### Text ###

[sf-perl] Server downtime reporting and recovery

Michael Friedman friedman at highwire.stanford.edu
Tue Feb 24 20:53:50 PST 2009

I'd also like to recommend Nagios. My group uses it to monitor  
everything and, except for when you're setting up a new kind of  
monitor, it "just works". We even use it to call out to perl scripts  
to monitor certain special things.

The trick with any monitoring software is to monitor the right things  
as often as you need to without hurting those things. So, sure!, you  
can monitor the website every 30 seconds if you want, but you really  
need that hit to be as small of an impact as possible or you'll cause  
your own performance problems.

For example:
- if a static page GET will work, don't GET a CGI page
- if a CGI page will work, then don't GET a DB-driven page
- if you can monitor the causes of failures that's better than the  
failures themselves

One great thing about Nagios for us is that it's easy to set up new  
monitors. So the first time we had a machine run out of disk space  
(oops!) we set up disk space monitors on all the servers. They email  
someone when the server hits 80% full and page someone at 90%. We have  
CPU monitors that make sure that any process that is taking too much  
time gets killed and restarted. We watch home pages and access- 
controlled pages and java servlet-served pages. (Rather than tie up a  
real servlet which would take more resources we made a "Hello, World"  
servlet. If the servlet container is running, it responds. If it  
isn't, it won't. But it's the lightest thing we could hit and still  
know anything about the java servlet status. Watch for caching, though!)

Anyway, Nagios is pretty easy to administer and really flexible. Once  
you get used to it, you'll think of all sorts of things you want to  

-- Mike

PS - One last thing. We discovered that having a monitor restart  
processes was fine, as far as it goes, but not enough. Now we monitor  
the number of restarts that happen. If the automated monitor restarts  
the service three times in a row, then another monitor pages someone  
-- since there's obviously something that's stopping the service from  
coming back up.

### Entries shown ###

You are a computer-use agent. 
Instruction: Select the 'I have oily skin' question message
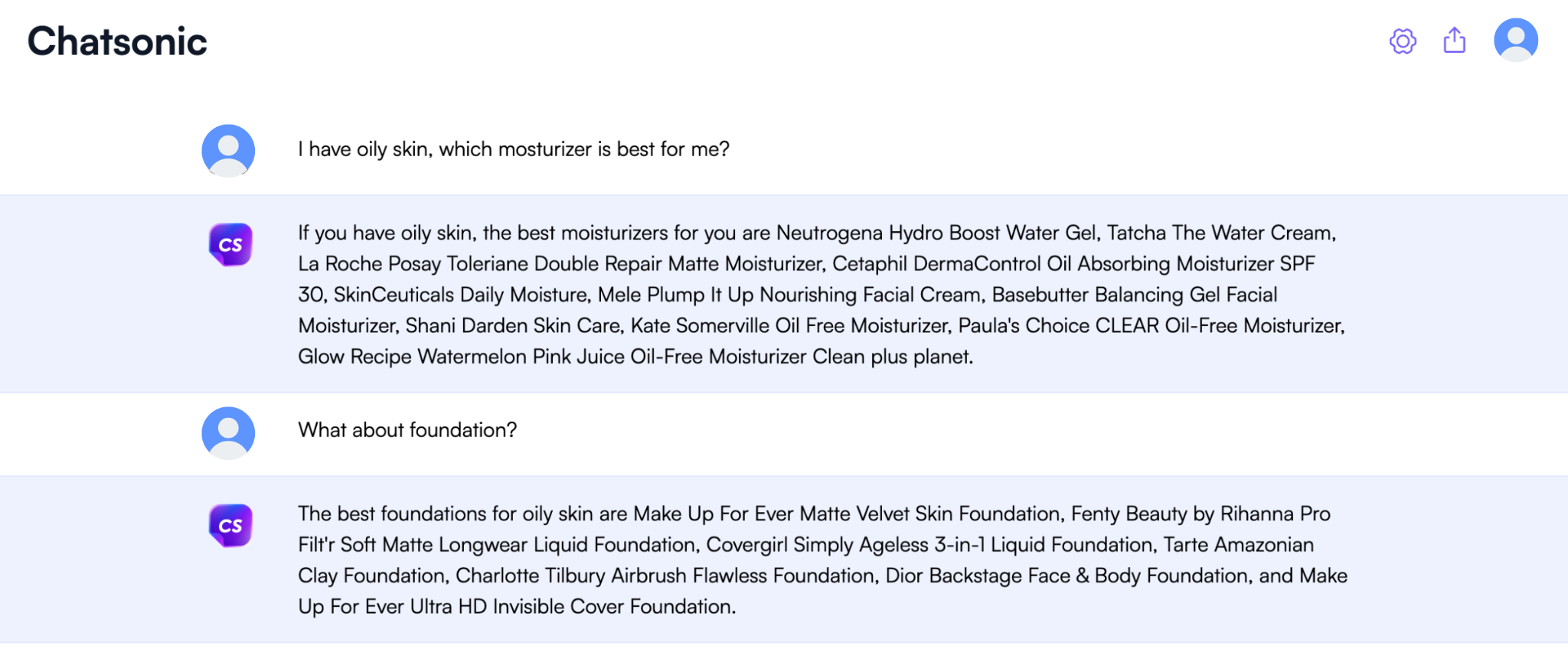point(513,149)
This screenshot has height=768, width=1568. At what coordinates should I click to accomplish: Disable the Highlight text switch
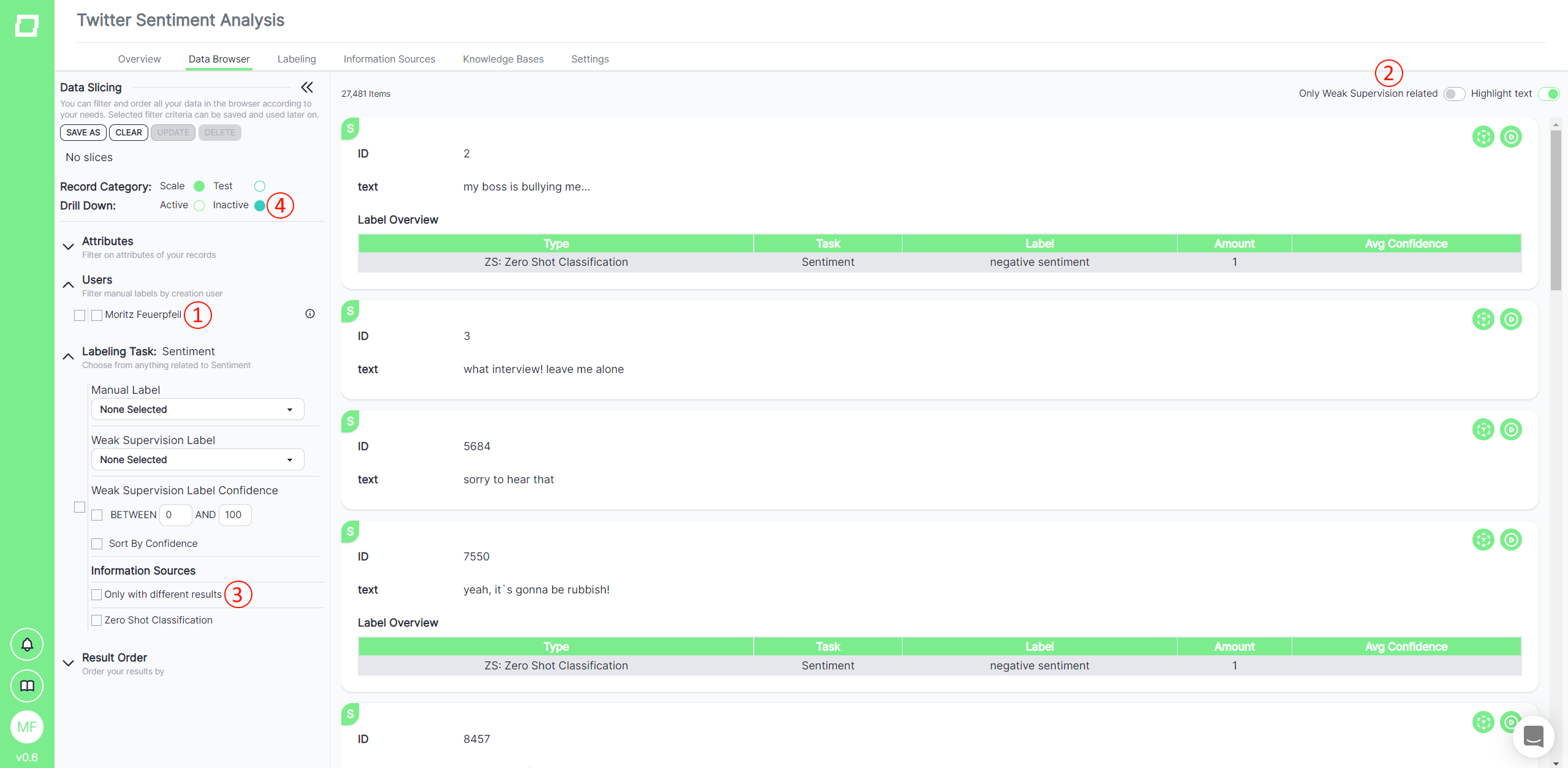[1548, 94]
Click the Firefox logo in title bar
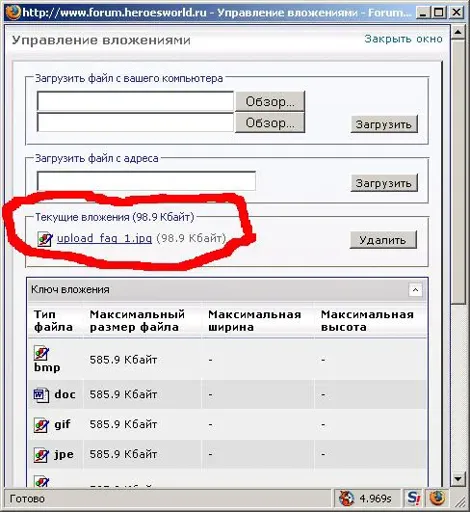 (13, 12)
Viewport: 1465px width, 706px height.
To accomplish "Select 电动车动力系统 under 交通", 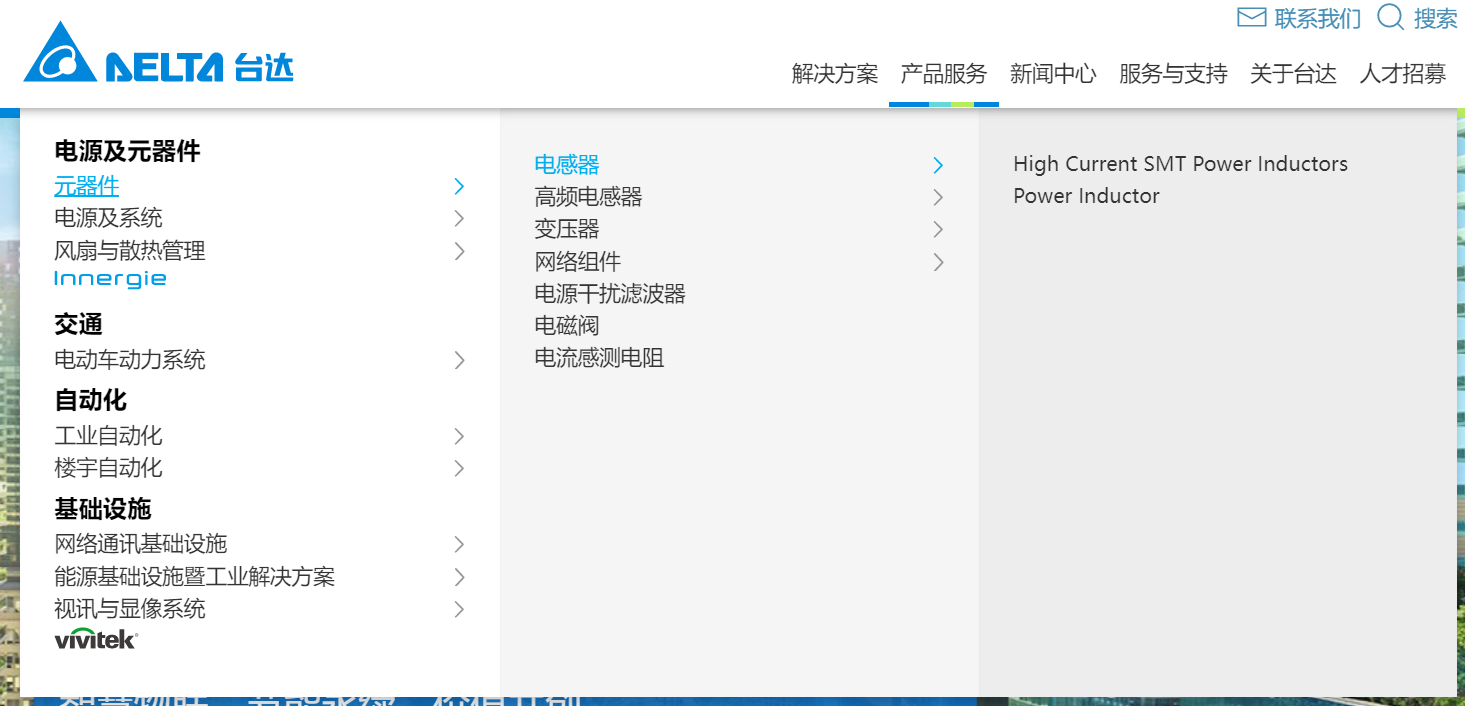I will click(130, 360).
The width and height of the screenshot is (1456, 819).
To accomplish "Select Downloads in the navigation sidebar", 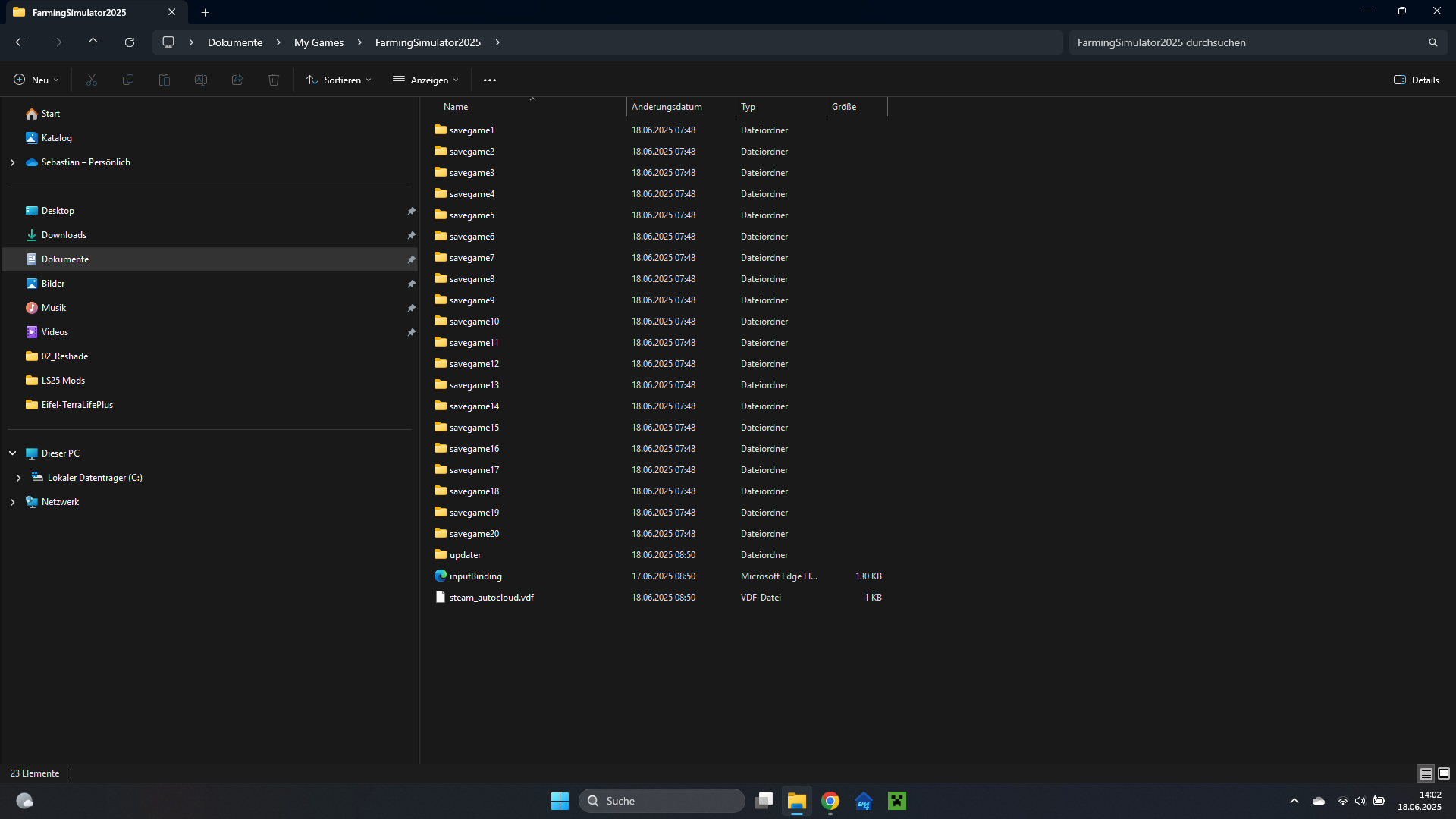I will click(64, 235).
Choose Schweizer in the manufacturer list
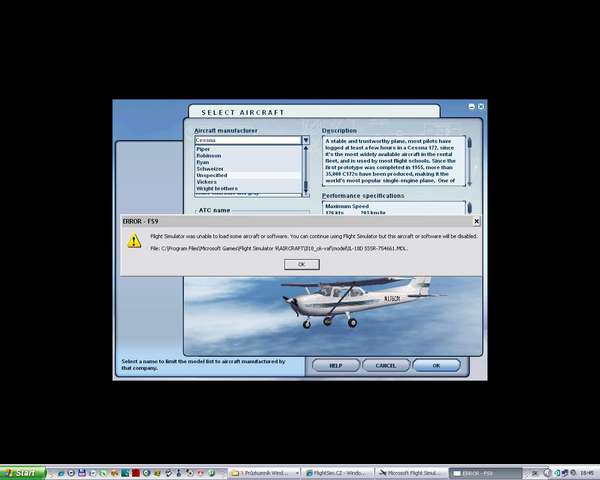The width and height of the screenshot is (600, 480). (x=211, y=169)
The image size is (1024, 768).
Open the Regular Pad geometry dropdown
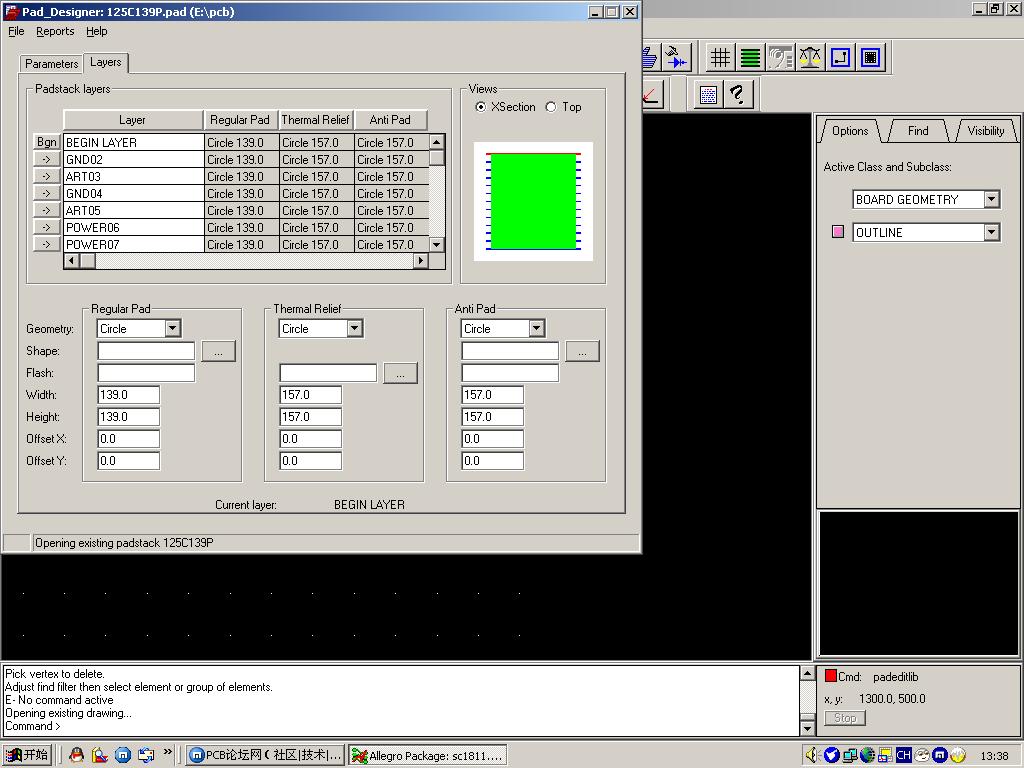click(x=172, y=329)
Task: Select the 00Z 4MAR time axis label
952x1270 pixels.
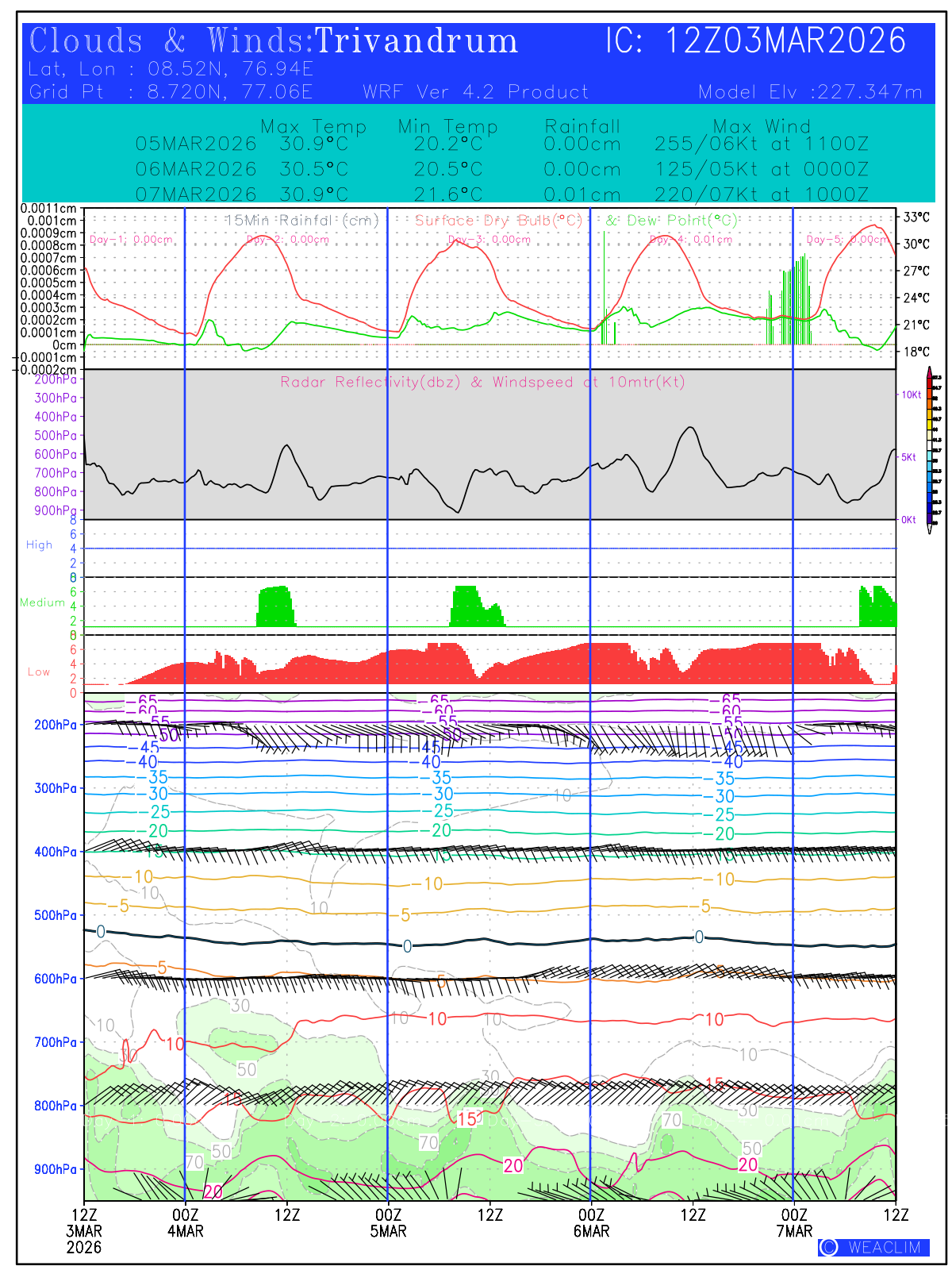Action: [x=185, y=1222]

###

Instruction A: Swap "disk space" for "memory" and write out the Nagios post from "One great thing" to "for caching, though!)".
Instruction B: In the Nagios post, at what level of fullness do the disk space monitors page someone?
Instruction C: Does the Nagios post support each statement? (i) The group uses Nagios to call out to perl scripts. (ii) The disk space monitors page someone when a server hits 80% full. (iii) Another monitor pages someone after the automated monitor restarts the service twice in a row.
Work only from the Nagios post.

Full solution A:
One great thing about Nagios for us is that it's easy to set up new  
monitors. So the first time we had a machine run out of memory  
(oops!) we set up memory monitors on all the servers. They email  
someone when the server hits 80% full and page someone at 90%. We have  
CPU monitors that make sure that any process that is taking too much  
time gets killed and restarted. We watch home pages and access- 
controlled pages and java servlet-served pages. (Rather than tie up a  
real servlet which would take more resources we made a "Hello, World"  
servlet. If the servlet container is running, it responds. If it  
isn't, it won't. But it's the lightest thing we could hit and still  
know anything about the java servlet status. Watch for caching, though!)

Full solution B: At 90% full.

Full solution C:
(i) Yes: "We even use it to call out to perl scripts to monitor certain special things."
(ii) No: "They email someone when the server hits 80% full and page someone at 90%."
(iii) No: "If the automated monitor restarts the service three times in a row, then another monitor pages someone"